EDNS Client Subnet Checker

The EDNS Client Subnet Checker allows users to analyze how DNS responses vary when EDNS Client Subnet (ECS) functionality is enabled. ECS is an extension to the DNS protocol that provides additional information about the originating client's IP address or subnet to authoritative DNS servers. This tool can help assess the impact of ECS on DNS responses for specific domains and subnets.
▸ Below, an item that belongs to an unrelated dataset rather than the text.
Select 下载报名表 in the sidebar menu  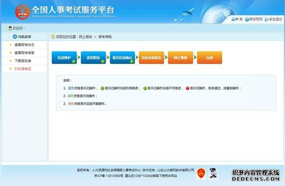(x=23, y=61)
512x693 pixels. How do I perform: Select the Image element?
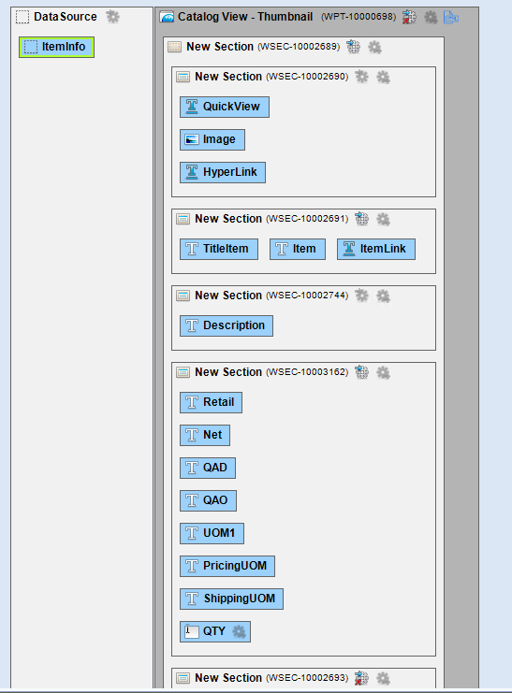pos(212,139)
How to Use the EDNS ECS Checker:

• Domain Name: Enter the domain name you want to test (e.g., www.example.com).
• Record Type: Select the DNS record type to query, such as A, AAAA, MX, NS, or TXT.
• Subnets: Provide up to 10 IP addresses or subnets representing ECS values for testing. Ensure proper formatting (e.g., 192.168.1.0/24 or 2001:db8::/64).
• Run the Tests: Click on the "ECS Check" button to initiate the DNS queries.
• View Results: The tool will display results in a table format, including:
  • DNS Response: The resource records returned by the authoritative name servers.
  • ECS Scope: The ECS scope information from the name server response.

The ECS scope value returned by DNS servers usually list the subnet specified in the query followed by the second subnet prefix indicating the network range for which the tailored answer is intended. For example: 192.168.1.0/24/16. In this case, the returned ECS scope contains 192.168.1.0/24, which is the ECS subnet value used for the lookup (it mirrors the value listed in the query), and /16, which identifies 192.168.0.0/16 as the network the answer applies to.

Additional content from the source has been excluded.